Debido a su importancia geopolítica como punto de encuentro entre el continente y el océano, Corea ha sufrido por mucho tiempo las invasiones y la intromisión de naciones más poderosas. Por consiguiente, tradicionalmente ha tenido dificultades para mantener su independencia. Sin embargo, tras superar las heridas de la guerra, la República de Corea se ha convertido en una de las principales 20 economías de mundo.

La democracia es relativamente nueva en el país. Sin embargo, en un corto espacio de tiempo, la nación se ha industrializado rápidamente y ha alcanzado un enorme crecimiento, sobre todo en fabricación (p. ej., de coches y electrodomésticos) y en tecnologías de la comunicación. Gracias a la buena disposición de la población surcoreana para aceptar nuevas ideas, el país disfruta actualmente de velocidades de Internet, índices de distribución de teléfonos inteligentes, y otras estadísticas vinculadas a la innovación que ocupan constantemente la 1ª posición en el mundo.

Aunque “el país de la calma matinal” se esté desarrollando a un ritmo trepidante, todavía conserva huellas de su pasado. Por toda la capital, Seúl, se encuentran esparcidos palacios y tumbas reales que reflejan la majestuosidad de la dinastía Joseon. A su vez, los poblados de hanok de Bukchon y Jeonju, junto con la Aldea Folclórica Hahoe de Andong, conservan las casas tradicionales coreanas. Asimismo, hay muchos templos budistas famosos situados en las montañas que abarcan el 70% del país. El templo de Haeinsa, por ejemplo, es célebre por albergar la Tripitaka Coreana, y fue declarado Patrimonio de la Humanidad por la UNESCO en 1995.
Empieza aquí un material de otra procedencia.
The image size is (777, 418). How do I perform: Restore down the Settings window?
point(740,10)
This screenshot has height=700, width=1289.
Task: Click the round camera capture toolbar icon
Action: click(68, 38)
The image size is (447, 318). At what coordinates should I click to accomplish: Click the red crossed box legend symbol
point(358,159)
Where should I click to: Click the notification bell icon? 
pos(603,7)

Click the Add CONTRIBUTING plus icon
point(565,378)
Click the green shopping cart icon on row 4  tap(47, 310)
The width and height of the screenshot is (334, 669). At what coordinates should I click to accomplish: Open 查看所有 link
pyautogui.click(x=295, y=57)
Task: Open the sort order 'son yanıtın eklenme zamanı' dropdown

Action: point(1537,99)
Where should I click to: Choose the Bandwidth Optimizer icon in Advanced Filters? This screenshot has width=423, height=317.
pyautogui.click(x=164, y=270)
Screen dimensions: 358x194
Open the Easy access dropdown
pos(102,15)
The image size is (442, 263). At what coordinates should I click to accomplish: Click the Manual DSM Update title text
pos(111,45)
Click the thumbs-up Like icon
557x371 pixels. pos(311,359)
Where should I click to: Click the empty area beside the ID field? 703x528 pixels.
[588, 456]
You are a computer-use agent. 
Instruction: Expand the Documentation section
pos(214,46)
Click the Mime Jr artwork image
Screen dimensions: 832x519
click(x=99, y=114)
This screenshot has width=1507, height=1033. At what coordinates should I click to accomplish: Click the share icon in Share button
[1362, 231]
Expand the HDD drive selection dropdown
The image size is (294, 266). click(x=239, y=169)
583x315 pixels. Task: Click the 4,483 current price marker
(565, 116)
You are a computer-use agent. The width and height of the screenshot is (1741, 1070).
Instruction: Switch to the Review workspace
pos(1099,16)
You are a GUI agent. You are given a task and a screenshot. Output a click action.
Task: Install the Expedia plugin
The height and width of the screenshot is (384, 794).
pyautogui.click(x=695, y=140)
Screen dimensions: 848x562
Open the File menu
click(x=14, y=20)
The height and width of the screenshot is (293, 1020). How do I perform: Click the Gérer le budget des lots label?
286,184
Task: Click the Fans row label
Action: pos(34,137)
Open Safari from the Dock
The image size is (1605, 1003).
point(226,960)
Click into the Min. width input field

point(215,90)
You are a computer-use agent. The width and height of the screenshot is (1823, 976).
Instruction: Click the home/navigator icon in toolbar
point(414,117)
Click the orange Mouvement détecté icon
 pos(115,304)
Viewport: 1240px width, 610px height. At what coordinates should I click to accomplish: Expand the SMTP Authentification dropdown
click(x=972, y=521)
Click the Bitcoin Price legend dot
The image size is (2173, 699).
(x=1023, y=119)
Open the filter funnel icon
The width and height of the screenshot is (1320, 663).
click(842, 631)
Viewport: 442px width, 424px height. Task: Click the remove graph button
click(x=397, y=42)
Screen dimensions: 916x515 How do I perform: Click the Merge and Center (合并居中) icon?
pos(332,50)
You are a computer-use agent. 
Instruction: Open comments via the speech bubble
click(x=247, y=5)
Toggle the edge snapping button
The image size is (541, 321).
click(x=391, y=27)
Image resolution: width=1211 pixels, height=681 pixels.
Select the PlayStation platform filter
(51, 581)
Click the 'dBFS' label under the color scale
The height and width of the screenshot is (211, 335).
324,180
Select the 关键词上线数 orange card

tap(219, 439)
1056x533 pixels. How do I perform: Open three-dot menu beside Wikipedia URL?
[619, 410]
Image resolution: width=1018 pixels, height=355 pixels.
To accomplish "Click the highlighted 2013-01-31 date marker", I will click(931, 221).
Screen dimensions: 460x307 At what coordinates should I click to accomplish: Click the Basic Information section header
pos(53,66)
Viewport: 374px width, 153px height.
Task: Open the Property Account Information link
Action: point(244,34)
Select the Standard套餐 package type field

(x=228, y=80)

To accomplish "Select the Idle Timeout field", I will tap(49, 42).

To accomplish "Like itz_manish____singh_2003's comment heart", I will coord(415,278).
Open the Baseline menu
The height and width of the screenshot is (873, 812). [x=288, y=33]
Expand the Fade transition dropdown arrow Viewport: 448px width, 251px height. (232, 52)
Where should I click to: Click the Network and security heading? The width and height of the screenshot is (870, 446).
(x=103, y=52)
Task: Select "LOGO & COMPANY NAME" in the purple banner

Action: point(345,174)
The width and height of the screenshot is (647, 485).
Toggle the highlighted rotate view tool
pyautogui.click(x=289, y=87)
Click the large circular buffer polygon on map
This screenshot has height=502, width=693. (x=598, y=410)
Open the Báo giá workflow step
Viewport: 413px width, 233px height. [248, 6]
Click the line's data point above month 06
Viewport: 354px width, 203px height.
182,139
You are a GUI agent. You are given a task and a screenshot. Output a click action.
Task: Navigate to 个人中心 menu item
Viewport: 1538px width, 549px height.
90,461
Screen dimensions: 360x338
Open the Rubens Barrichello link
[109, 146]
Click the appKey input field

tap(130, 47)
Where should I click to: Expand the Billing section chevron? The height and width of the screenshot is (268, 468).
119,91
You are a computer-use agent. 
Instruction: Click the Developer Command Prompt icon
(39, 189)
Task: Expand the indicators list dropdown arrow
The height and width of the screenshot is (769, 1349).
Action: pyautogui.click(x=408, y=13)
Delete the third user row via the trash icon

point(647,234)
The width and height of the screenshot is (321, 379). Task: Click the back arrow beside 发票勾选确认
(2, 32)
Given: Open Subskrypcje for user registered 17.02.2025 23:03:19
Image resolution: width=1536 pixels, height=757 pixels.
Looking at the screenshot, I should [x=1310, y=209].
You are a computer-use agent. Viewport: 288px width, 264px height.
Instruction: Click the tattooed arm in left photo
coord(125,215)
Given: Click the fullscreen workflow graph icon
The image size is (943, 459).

Resulta imposible excluir el deporte de una discusión entre surcoreanos. El deporte más popular a todos los niveles es el fútbol, aunque el béisbol profesional también se granjea muchos aficionados. La República de Corea ha creado ligas profesionales de fútbol, béisbol, baloncesto y voleibol; y ha conseguido buenos resultados en grandes competiciones internacionales como campeonatos mundiales y Juegos Olímpicos. El fútbol surcoreano en particular ocupa el nivel más alto en Asia. La selección de la República de Corea, los Guerreros Taeguk, se ha clasificado para ocho fases finales consecutivas de la Copa Mundial de la FIFA™; todo un récord.